Au Québec, la Loi sur la protection des renseignements personnels dans le secteur privé, adoptée il y a plus de 25 ans, avait grand besoin d’être modernisée. En conséquence, le projet de loi no 64, Loi modernisant des dispositions législatives en matière de protection des renseignements personnels (le projet de loi 64), a été déposé devant l’Assemblée nationale du Québec le 12 juin 2020 afin de permettre de mieux relever les défis qui se posent en matière de transparence et de protection des renseignements personnels.

L’Ontario, contrairement au Québec, à l’Alberta et à la Colombie-Britannique, n’est doté d’aucune loi d’application générale concernant la protection des renseignements personnels dans le secteur privé. Mis à part les entreprises du secteur des soins de santé, les entreprises du secteur privé de l’Ontario sont assujetties à la LPRPDE, dont la portée se limite aux renseignements personnels recueillis dans le cadre d’activités commerciales. Le gouvernement de l’Ontario a lancé une consultation publique le 13 août 2020 en vue d’une réforme de la protection des renseignements personnels dans le secteur privé et a publié un document de travail afin d’orienter la consultation. Le document de travail de l’Ontario dresse une liste des enjeux liés à la protection des renseignements personnels sur lesquels le gouvernement aimerait se pencher dans le cadre de sa loi devant viser le secteur privé.

Le projet de loi 64 et le document de travail de l’Ontario proposent d’apporter des changements à la législation (ou d’adopter de nouvelles règles) qui s’inspirent du RGPD ou en reproduisent les effets et ne sont, en principe, pas incompatibles avec le cadre proposé par la Charte canadienne du numérique.

▶ Données fournies

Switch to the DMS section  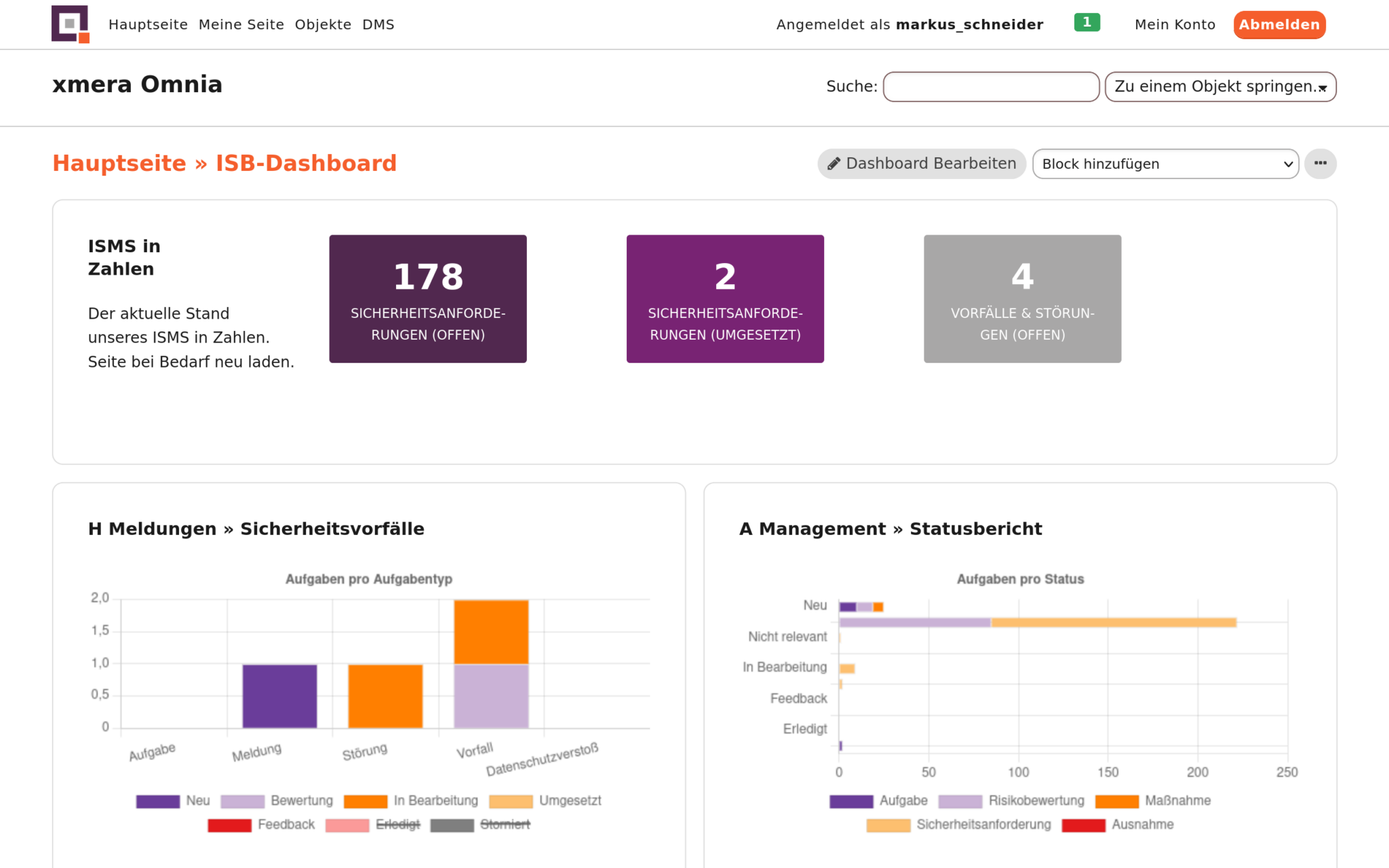(x=378, y=24)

▶ Consignes à suivre
- a) D'après le passage fourni, à quelle date le projet de loi no 64 a-t-il été déposé devant l'Assemblée nationale du Québec ?
- b) Recopiez la partie du passage fourni qui commence aux mots « Au Québec, la » et s'arrête après les mots « des renseignements personnels. ».

▶ Solutions ci-dessous
- a) Le 12 juin 2020.

- b)
Au Québec, la Loi sur la protection des renseignements personnels dans le secteur privé, adoptée il y a plus de 25 ans, avait grand besoin d’être modernisée. En conséquence, le projet de loi no 64, Loi modernisant des dispositions législatives en matière de protection des renseignements personnels (le projet de loi 64), a été déposé devant l’Assemblée nationale du Québec le 12 juin 2020 afin de permettre de mieux relever les défis qui se posent en matière de transparence et de protection des renseignements personnels.